USD 431 can collect up to 8 mills through property taxes each year, but currently only takes 4 mills. That 4 mills has allowed the district rebuild its reserves, so it could survive some cuts now, but the resolution would provide the freedom to more easily transfer money between funds as needed. The district needs to decide on the resolution now, and while they are at it, they can opt to make it a continuous resolution rather than having to renew it every five years as they do currently.
It could help reduce the need for future increases if the General Fund does not keep up in light of any future cuts from the state, Lowery said.
“The vast majority of school districts have passed this in the past two years,” he said. “If the General Fund were cut, you would still have resources available for things you planned.”
In July, state aid was reduced from 25 percent to 10 percent from the state. Board member Don Fisher said he appreciated the freedom it would give them. Shannon Donovan agreed, with the caveat that the board was careful not to simply use it as another revenue source. Lowry pointed out that expenses needed to have board approval, providing the needed safeguards.
Athletic equipment needs
Hoisington High School Assistant Principal and Athletic Director Matthew Schultz made an impassioned plea to the board during his administrative report later in the meeting to seriously consider the resolution, as it could potentially benefit the athletic departments at both the middle school and the high school.
“With this new resolution, it would allow Mrs. Reinhardt and I to ask for help purchasing needed uniforms and equipment for our kids,” he said.
While the needs of the bulk of the sports can be paid for out of the regular budget, football and basketball are very expensive, and in recent years the athletics departments have had to skimp on the items they have purchased. This has left high school team with six year-old uniforms, some of which don’t match in color. Simply purchasing middle of the road football uniforms, with a home jersey, and away jersey, and one pair of pants, can cost the high school $15,000 to $17,000, he said. The needs at the middle school are similar, he said.

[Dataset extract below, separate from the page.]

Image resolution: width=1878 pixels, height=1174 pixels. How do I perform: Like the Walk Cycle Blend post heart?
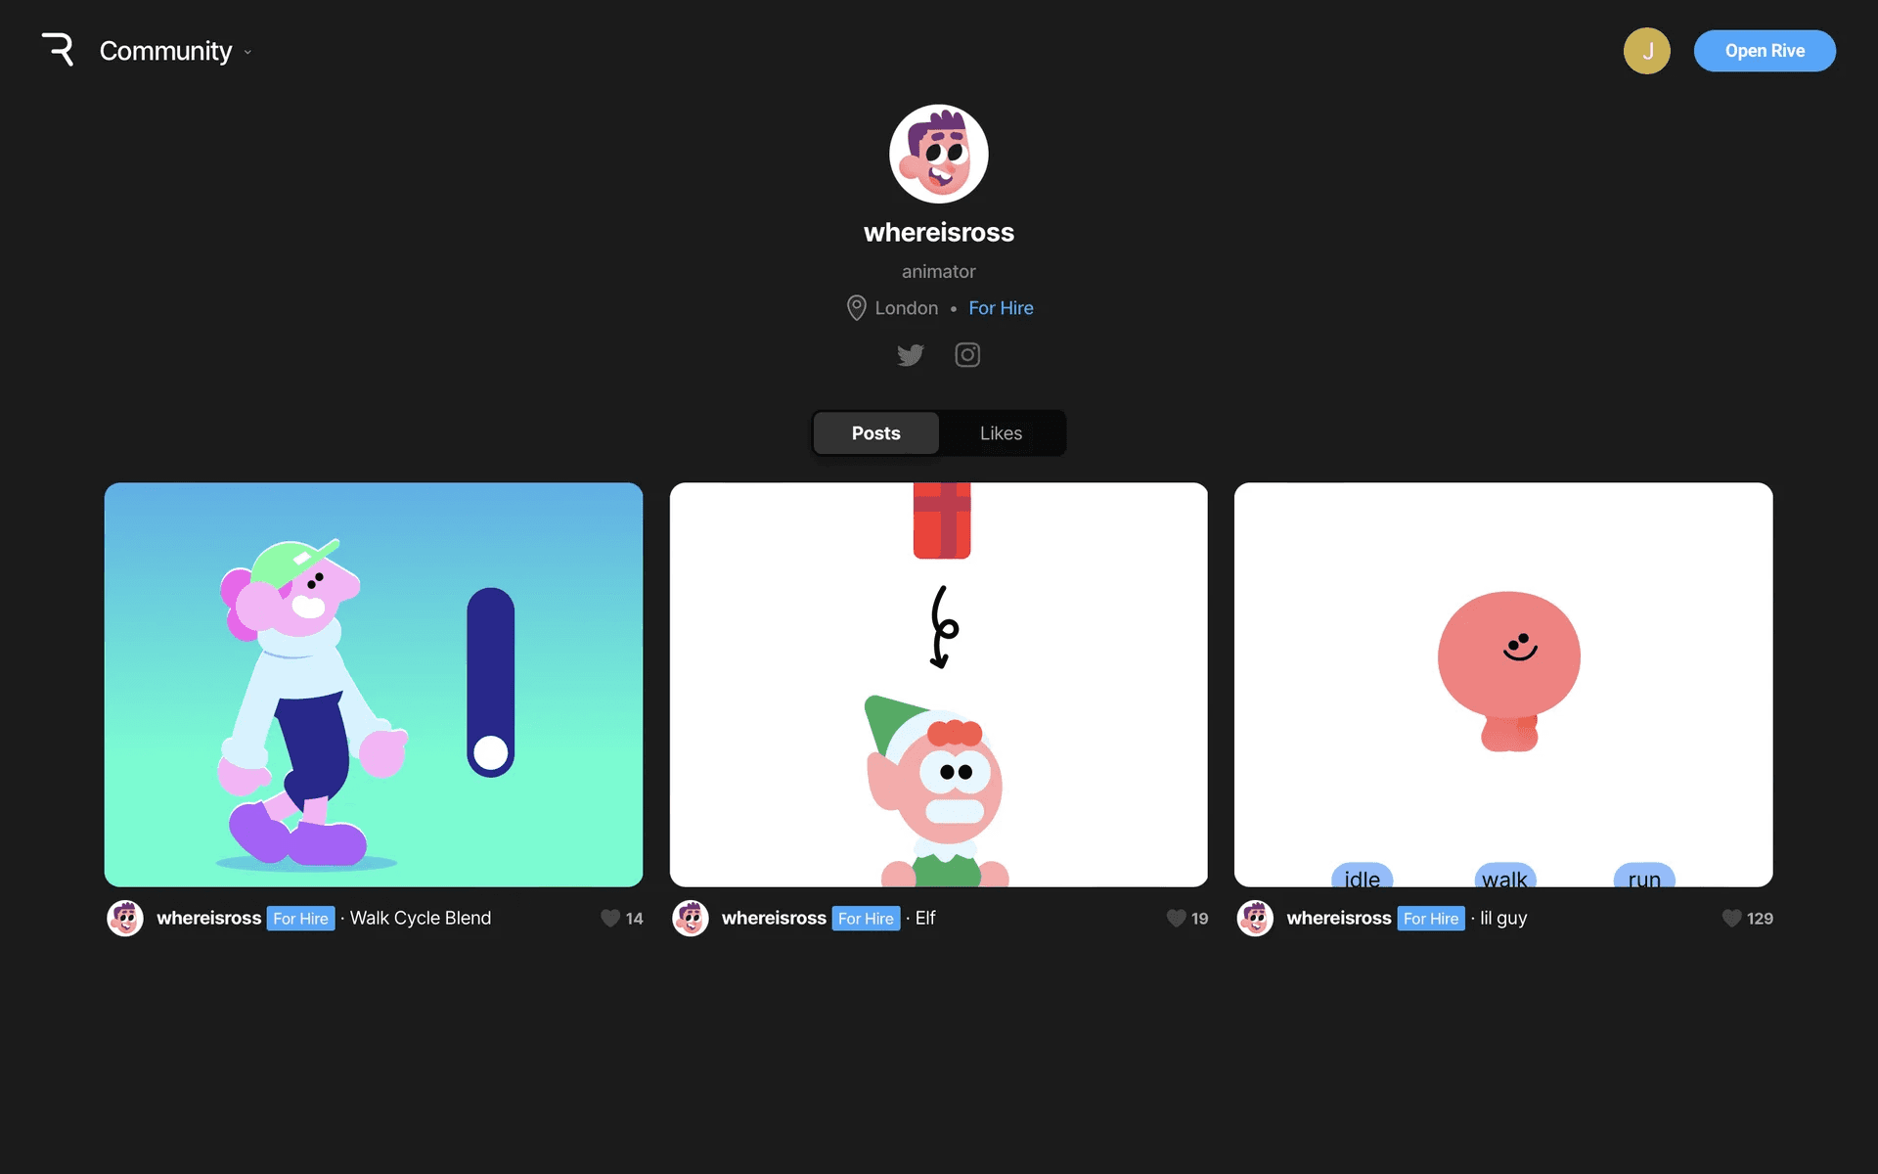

But what is even more critical, he pointed out, is helmets. This year, he will have to take 12 out of service, and next year he will have to retire 13. These helmets must be cut in half, rendering them unusable. That’s because each helmet has a limited serviceable life. Sometime about eight to 10 years ago, he recently discovered, the district did not purchase a round of helmets, and that‘s another reason the need will be so critical in the next year. Once the inventory is returned to a regular rotation, he anticipates retiring five helmets each year.
Schultz explained that helmets are rated by Virginia Tech on a five-star scale, and the helmets the team currently has are rated an adequate 3-stars. New five star helmets could cost roughly $300 to $600 each. He sees the capital outlay resolution as a way he and Reinhardt can be able to assure parents.
“Nine kids passed away this year, one in our own backyard,” he said. “Safety is a huge issue at all levels. By going that way, you could help us put our kids in the safest equipment possible.”
Basketball is another sport in need of new uniforms and equipment that will also be costly. Schultz estimated the two schools combined may ask the district for $40,000 for the next budget cycle. He also noted that if the middle and high schools could agree on one jersey, they could get a price break.
Following the administrative reports, the board moved into executive session for 30 minutes for the purpose of discussing non-elected personnel. Upon returning to open session, the board approved two motions. The first was to accept the resignation of Hoisington High School Instructor Deanna Spears at the end of the school year. The second was to terminate the contract with bus driver Amanda Grandclair effective immediately. The meeting then was adjourned.
The USD 431 Board of Education will meet again on Feb. 1 at 7 p.m. at the district office.